[start Entries]
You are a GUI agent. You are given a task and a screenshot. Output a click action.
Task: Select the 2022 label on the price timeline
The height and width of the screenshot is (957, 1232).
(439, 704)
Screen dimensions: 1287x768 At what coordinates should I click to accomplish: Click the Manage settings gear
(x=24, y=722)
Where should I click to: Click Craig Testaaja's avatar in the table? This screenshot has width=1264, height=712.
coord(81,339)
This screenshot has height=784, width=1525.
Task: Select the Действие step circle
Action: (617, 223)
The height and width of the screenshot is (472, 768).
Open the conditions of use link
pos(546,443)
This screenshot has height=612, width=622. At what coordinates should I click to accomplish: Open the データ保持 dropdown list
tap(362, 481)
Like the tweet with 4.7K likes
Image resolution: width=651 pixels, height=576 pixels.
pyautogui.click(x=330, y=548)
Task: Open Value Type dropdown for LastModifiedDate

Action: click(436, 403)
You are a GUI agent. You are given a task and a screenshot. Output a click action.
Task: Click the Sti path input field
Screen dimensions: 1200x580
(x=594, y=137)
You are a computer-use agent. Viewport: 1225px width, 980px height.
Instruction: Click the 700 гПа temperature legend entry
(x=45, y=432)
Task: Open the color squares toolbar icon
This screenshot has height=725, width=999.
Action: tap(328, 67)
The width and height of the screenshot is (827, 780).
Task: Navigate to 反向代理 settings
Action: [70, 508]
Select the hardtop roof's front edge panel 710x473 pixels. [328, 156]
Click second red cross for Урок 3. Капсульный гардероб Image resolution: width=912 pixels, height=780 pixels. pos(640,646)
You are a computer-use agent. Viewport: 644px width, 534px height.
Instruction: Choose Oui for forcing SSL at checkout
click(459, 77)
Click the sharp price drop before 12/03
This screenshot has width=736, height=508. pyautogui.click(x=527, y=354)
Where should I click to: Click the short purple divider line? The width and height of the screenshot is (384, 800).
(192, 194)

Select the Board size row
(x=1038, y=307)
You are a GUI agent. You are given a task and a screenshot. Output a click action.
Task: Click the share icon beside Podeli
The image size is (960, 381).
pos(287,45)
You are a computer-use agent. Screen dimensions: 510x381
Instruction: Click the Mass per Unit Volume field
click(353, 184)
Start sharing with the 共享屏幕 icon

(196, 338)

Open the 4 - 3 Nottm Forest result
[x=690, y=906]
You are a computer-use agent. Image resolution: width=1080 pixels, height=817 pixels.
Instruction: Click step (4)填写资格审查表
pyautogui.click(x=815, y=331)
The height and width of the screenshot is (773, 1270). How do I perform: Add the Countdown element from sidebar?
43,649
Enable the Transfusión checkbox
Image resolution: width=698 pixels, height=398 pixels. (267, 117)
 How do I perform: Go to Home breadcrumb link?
[end Entries]
Can you copy the items above, unchanged, from the line with "Select the hardtop" to the line with "This screenshot has width=736, height=508.", including both of those lines?

_Response to the exercise_
Select the hardtop roof's front edge panel 710x473 pixels. [328, 156]
Click second red cross for Урок 3. Капсульный гардероб Image resolution: width=912 pixels, height=780 pixels. pos(640,646)
You are a computer-use agent. Viewport: 644px width, 534px height.
Instruction: Choose Oui for forcing SSL at checkout
click(459, 77)
Click the sharp price drop before 12/03
This screenshot has width=736, height=508. pyautogui.click(x=527, y=354)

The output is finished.